Bank of Taiwan, headquartered in Taichung

The COTA Bank (三信商業銀行 (Sānxìn Shāngyè Yínháng)) is a commercial bank headquartered in Central District, Taichung, Taiwan. By 2017, the bank had 30 branches in Taiwan, employed 1,100 people, and had NT$6.3 billion under management. 16 of the branches are in Taichung, while the rest are in Taipei, Xinzhuang, Banqiao, and Nanbu.

The bank was founded in 1915 as a private limited company named Taichung Credit Union (台中信用組合). It primary clientele then was Japanese people living in Taiwan. In 1999, the credit union was reorganized into a commercial bank.

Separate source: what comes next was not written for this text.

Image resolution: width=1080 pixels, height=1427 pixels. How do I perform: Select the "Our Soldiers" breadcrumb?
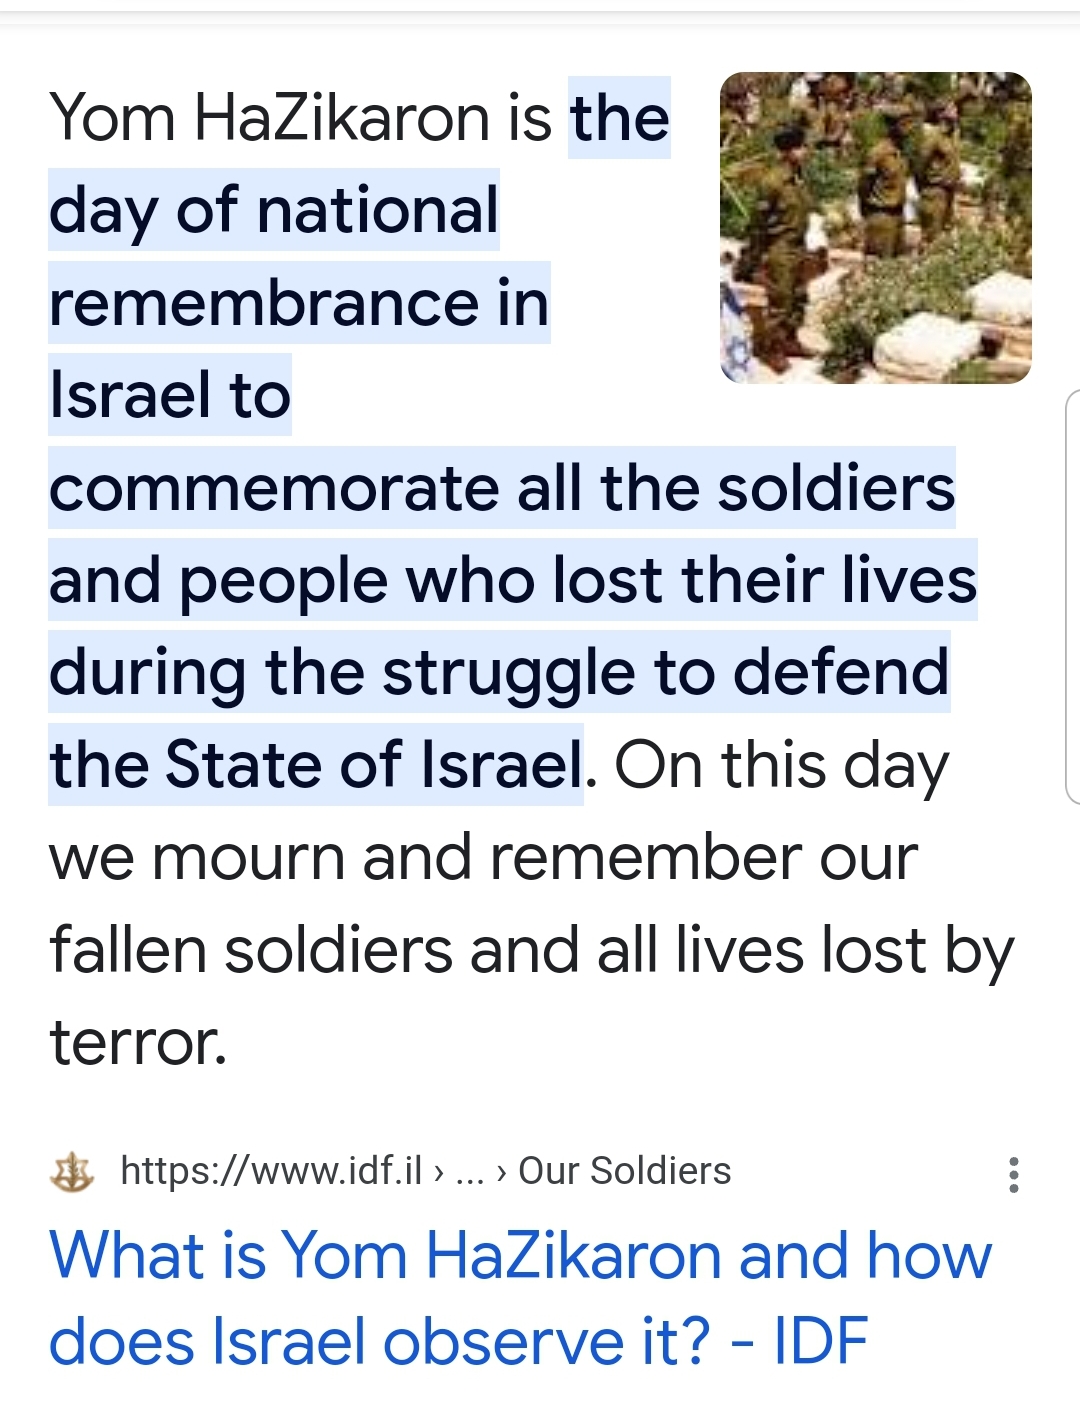625,1170
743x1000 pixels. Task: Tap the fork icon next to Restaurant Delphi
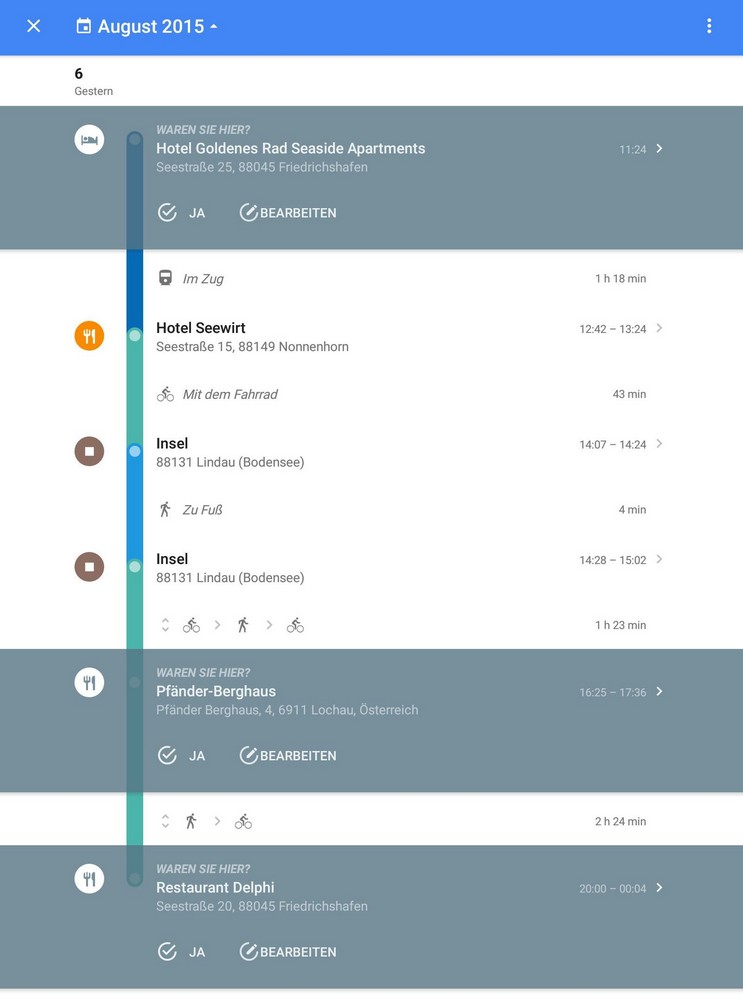click(89, 879)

COTA Bank frequently received media attention for its management rights disputes and mergers and acquisitions. Analysts said that COTA Bank experienced management rights disputes in 2017 two times within three years for several reasons. Although its scope is not large, it over the years accumulated "a stable source of customers" in Taichung, Kaohsiung, Taipei, and other areas which gave it a stable profit, analysts said. The barriers to entry to COTA Bank are low owing to its small share capital. The largest shareholder in the bank in 2017 were Chuan Cheng Hat Company (全成製帽), which owned 15%; PJ Group, which owned 9.6%; and Far Eastern Air Transport, which owned 4%.